A total of 177 people have been confirmed killed in Guatemala, but Benedicto Giron, a spokesman for the National Agency for Disaster Reduction, said villagers reported "200 or 300 people buried."
In Pathulul, 30 miles away from Santiago Atitlán, creeks that normally stream down from the highlands had turned into raging rivers, cluttered with rocks, branches and chunks of debris.
Guatemalan officials organized an air-rescue squad of their own helicopters as well as those lent by the United States and neighboring Mexico, but poor weather prevented them from taking off until yesterday.
Residents and tourists in Panajachel, on the banks of Lake Atitlán, said they needed aid.
"Water is running out, food is running out and looters are coming now," said Stephanie Jolluck, 32, a businesswoman from Atlanta who was reached by telephone.
Jolluck, who has traveled to Guatemala for work since 1999, described watching rivers grow from their usual width of 6 feet to more than 50 feet.
In the western province of San Marcos, on the border with Mexico, residents cut off by floods have been pleading for help in telephone calls to radio stations.
Guatemalan President Oscar Berger said government workers with heavy machinery cleared fallen trees and dirt from a portion of the Interamerican Highway, allowing rescuers to reach isolated communities.
The country's important Pacific Coast highway remained impassable, however, after three bridges were washed out.
More than 270 communities have been affected by the floods and landslides, forcing the evacuation of more than 30,000 people, according to the country's disaster-management agency.
In El Salvador, the death toll rose yesterday to 67 after two people were buried in separate mudslides, said Cesar Marroquin of the National Emergency Committee.
"If they don't come and give us aid, we are going to die with our children in the middle of all this water," said Maria Elena Crotez, 44, who was waiting in line on a highway for bread distributed by Roman Catholic Church officials.
Crotez lost her home after a river 45 miles outside San Salvador overflowed, washing away everything in the area.
Nineteen people have died in Mexico; nine in Nicaragua; four in Honduras and one in Costa Rica.
Mexican President Vicente Fox said the Mexican navy had rescued 45 Guatemalans who were trapped by floodwaters just across the border.
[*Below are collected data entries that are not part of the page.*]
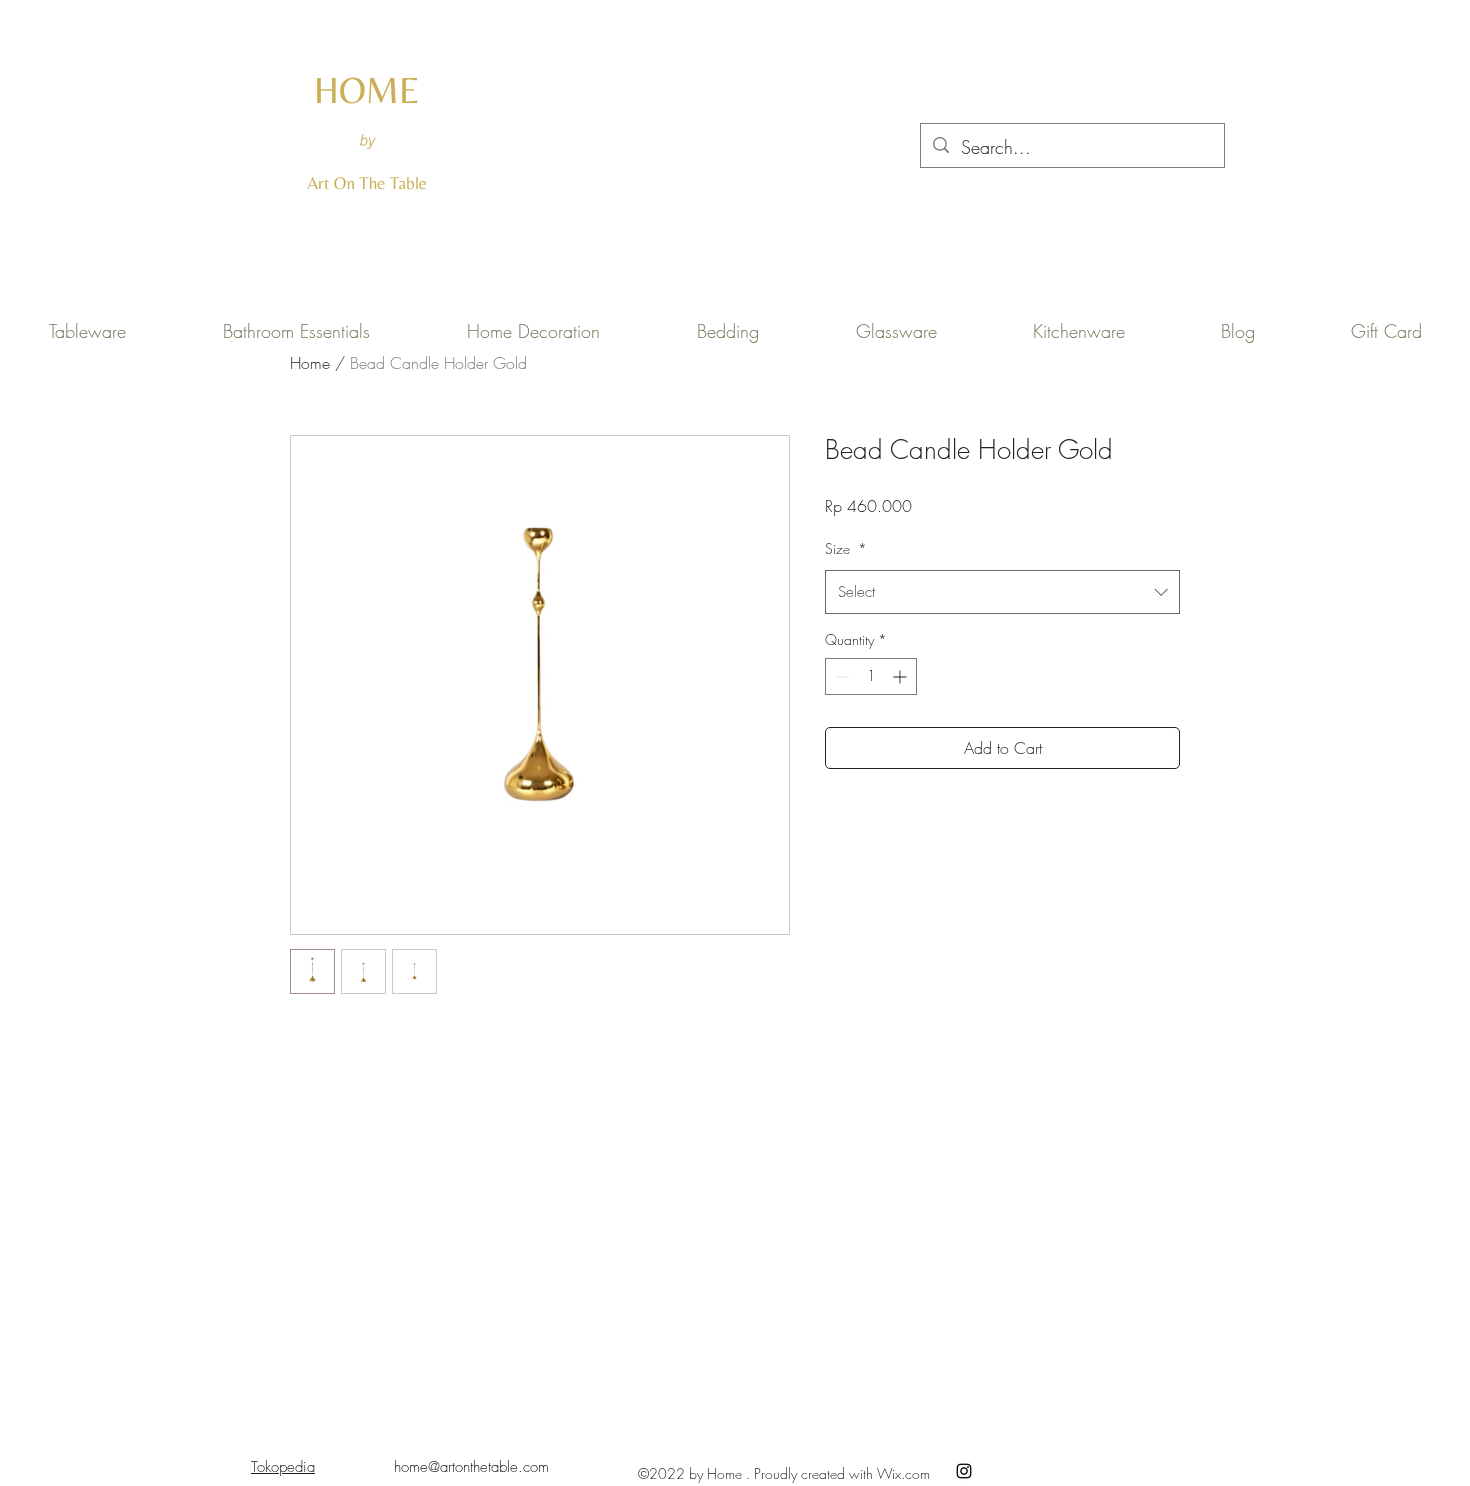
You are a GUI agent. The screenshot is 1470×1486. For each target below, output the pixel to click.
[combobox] (1002, 592)
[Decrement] (840, 676)
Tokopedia (283, 1467)
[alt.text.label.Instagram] (964, 1471)
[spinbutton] (871, 676)
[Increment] (901, 676)
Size (846, 548)
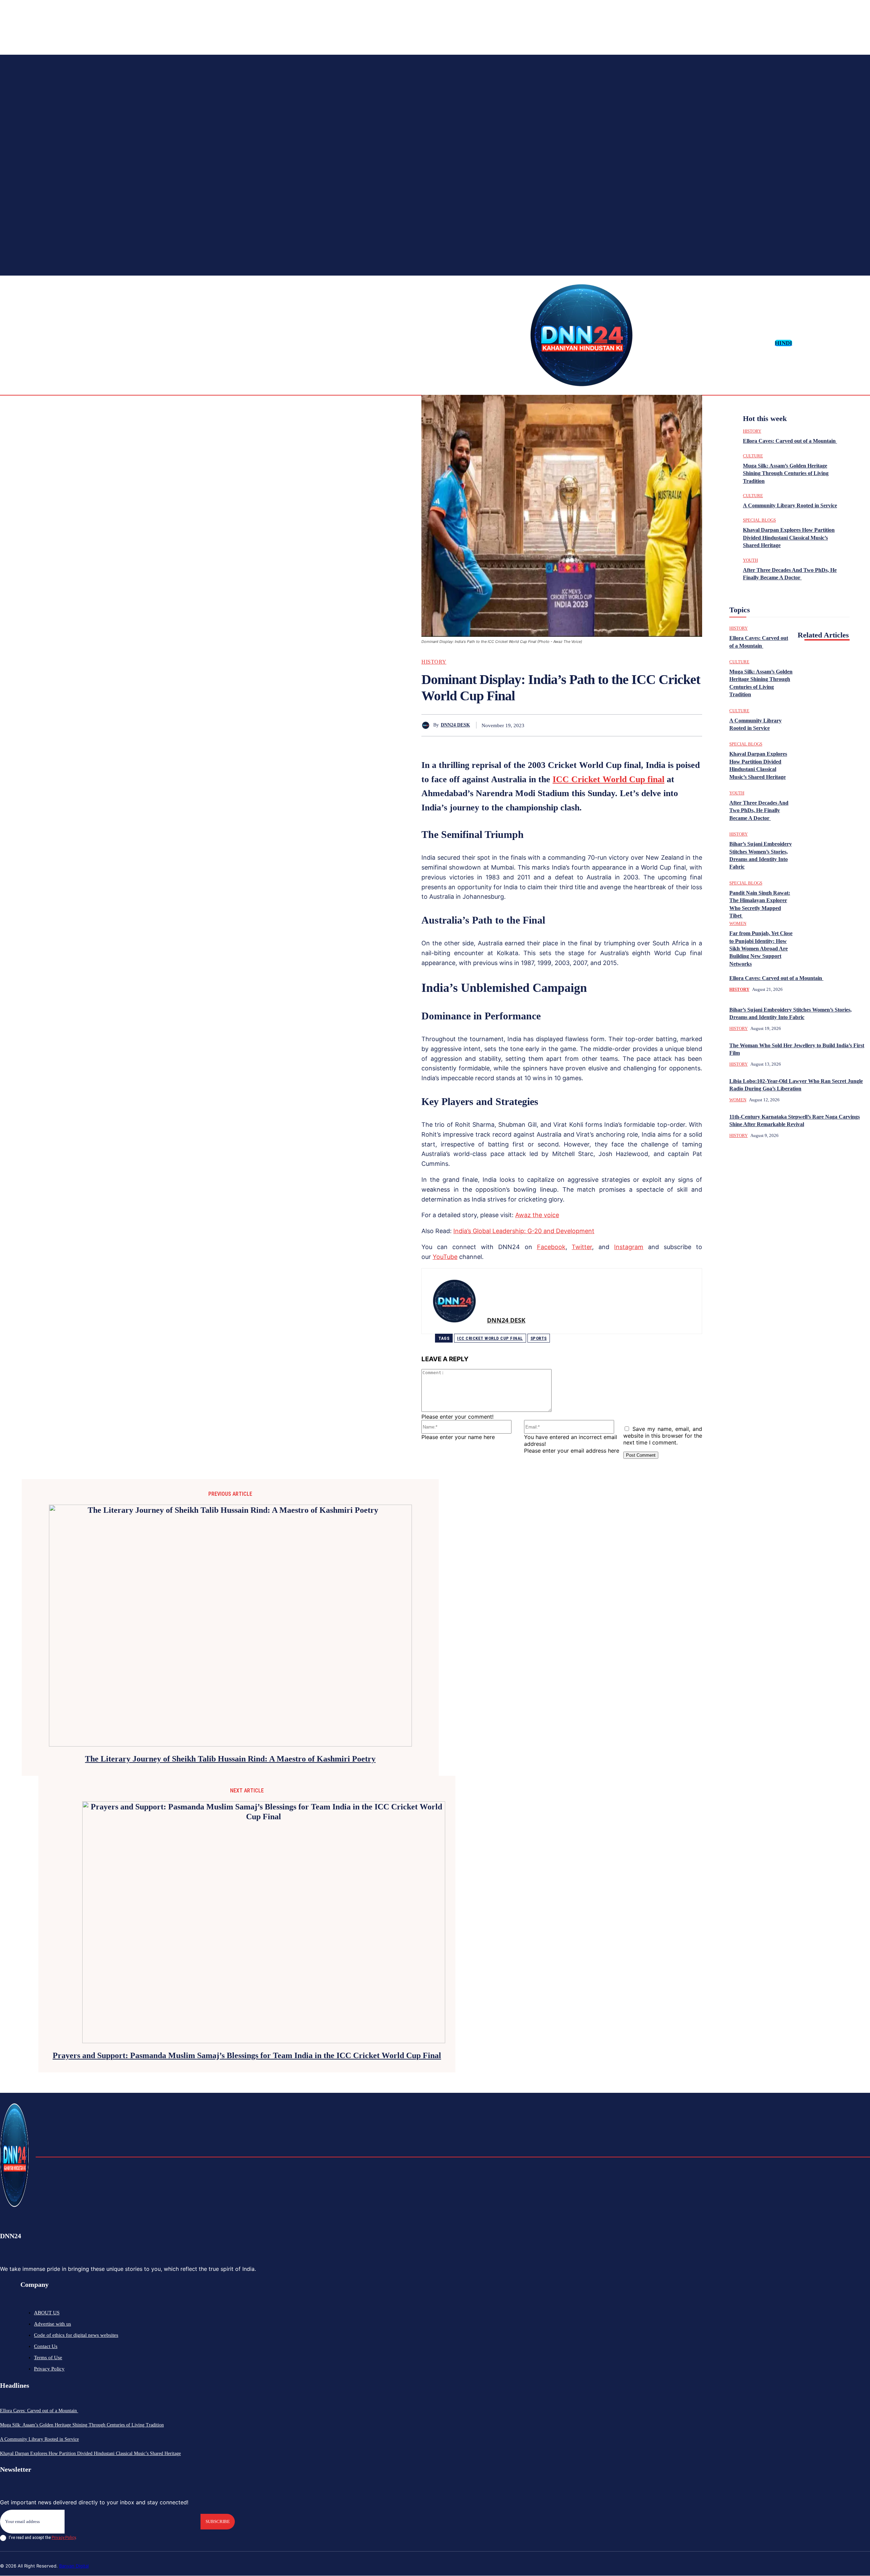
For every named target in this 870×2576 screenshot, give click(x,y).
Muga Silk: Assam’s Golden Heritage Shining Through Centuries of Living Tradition (786, 473)
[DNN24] (581, 335)
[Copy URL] (666, 725)
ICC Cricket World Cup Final (490, 1338)
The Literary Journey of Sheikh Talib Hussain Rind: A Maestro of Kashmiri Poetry (230, 1758)
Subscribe (218, 2521)
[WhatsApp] (617, 725)
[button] (800, 343)
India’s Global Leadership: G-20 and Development (523, 1230)
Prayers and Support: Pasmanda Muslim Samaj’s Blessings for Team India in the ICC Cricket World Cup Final (247, 2055)
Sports (538, 1338)
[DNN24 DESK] (427, 725)
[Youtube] (864, 343)
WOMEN (737, 923)
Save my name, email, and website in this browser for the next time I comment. (662, 1435)
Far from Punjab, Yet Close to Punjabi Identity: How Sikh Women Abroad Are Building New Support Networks (761, 948)
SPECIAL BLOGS (759, 520)
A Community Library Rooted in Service (790, 505)
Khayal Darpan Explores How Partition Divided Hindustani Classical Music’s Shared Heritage (789, 537)
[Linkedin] (842, 343)
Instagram (628, 1246)
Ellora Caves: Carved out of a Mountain (790, 441)
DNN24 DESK (455, 725)
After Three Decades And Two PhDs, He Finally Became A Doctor (758, 810)
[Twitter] (853, 343)
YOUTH (750, 560)
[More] (690, 725)
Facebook (551, 1246)
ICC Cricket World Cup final (608, 779)
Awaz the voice (537, 1215)
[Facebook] (821, 343)
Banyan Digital (74, 2566)
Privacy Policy (63, 2537)
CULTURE (753, 455)
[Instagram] (831, 343)
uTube (448, 1256)
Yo (436, 1256)
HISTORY (434, 662)
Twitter (582, 1246)
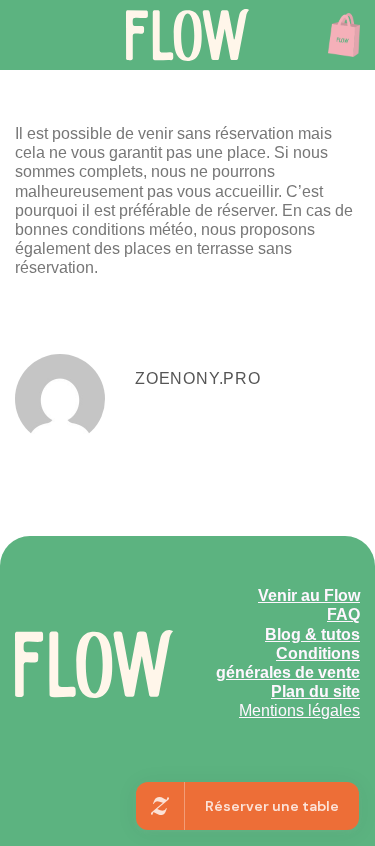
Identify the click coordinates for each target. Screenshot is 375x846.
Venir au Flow (309, 595)
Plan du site (315, 691)
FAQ (343, 614)
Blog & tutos (312, 634)
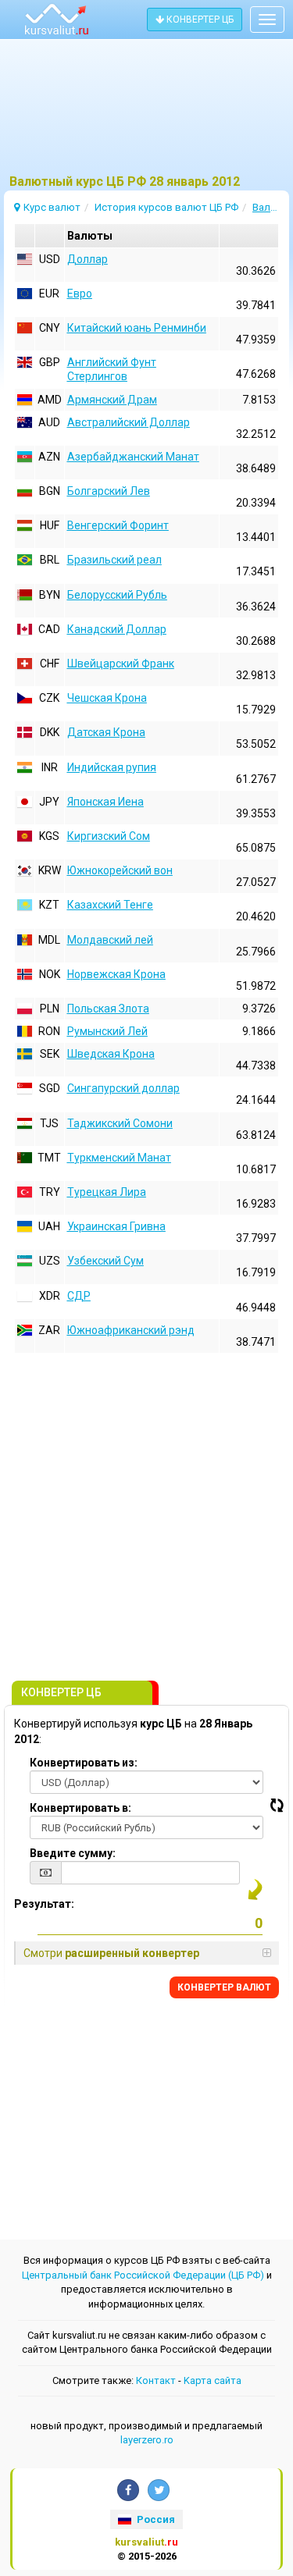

He promised to use rising oil profits to help storm victims.
Yesterday, floodwaters were receding, leaving homes full of mud, but forecasters predicted heavy rain for later this weekend.
Rescuers with emergency supplies of food and water can't reach more than 300,000 people in mountainous regions of Mexico's Chiapas state cut off by flooding and mudslides in the aftermath of Hurricane Stan, officials said.
"There're at least 300,000 people in the region who are not receiving any kind of help," said Chiapas Gov. Pablo Salazar Mendiguchia. He said floods and mudslides had affected at least 1 million residents of his state.
"It's devastating. Much of the city is gone. There's hardly any food left. People are desperate," said Maripaz Herrera, the manager of the Hotel Kamico in Tapachula, a city of 400,000 on the border with Guatemala.
"We're running out of everything. This is the worst disaster we've had," she said in a telephone interview.
Information from Knight Ridder newspapers is included in this report.